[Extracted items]
····················

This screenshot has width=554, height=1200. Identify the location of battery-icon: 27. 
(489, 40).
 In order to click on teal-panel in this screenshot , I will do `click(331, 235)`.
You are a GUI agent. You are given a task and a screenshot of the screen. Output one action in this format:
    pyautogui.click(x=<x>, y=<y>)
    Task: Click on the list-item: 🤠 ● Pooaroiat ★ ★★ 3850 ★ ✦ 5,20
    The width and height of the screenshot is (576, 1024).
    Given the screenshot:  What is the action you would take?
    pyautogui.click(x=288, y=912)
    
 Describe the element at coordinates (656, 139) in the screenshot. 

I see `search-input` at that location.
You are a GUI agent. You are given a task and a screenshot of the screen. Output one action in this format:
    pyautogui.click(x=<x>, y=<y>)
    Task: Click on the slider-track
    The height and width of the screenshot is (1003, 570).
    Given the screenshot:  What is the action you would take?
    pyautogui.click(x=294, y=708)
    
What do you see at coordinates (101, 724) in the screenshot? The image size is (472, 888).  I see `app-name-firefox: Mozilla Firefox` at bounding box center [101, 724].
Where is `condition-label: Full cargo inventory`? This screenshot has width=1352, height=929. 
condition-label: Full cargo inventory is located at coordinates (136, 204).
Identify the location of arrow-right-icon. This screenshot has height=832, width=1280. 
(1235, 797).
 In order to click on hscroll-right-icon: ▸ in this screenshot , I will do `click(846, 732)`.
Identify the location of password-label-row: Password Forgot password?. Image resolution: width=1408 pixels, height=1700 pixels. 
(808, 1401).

····················

EXERCISE DIRECTIONS
Copy out the items above word for word, starting at the line that contains "Identify the location of arrow-right-icon." and ending at the line that contains "In order to click on hscroll-right-icon: ▸", with both of those lines included.

RESPONSE TO THIS EXERCISE
Identify the location of arrow-right-icon. This screenshot has height=832, width=1280. 
(1235, 797).
 In order to click on hscroll-right-icon: ▸ in this screenshot , I will do `click(846, 732)`.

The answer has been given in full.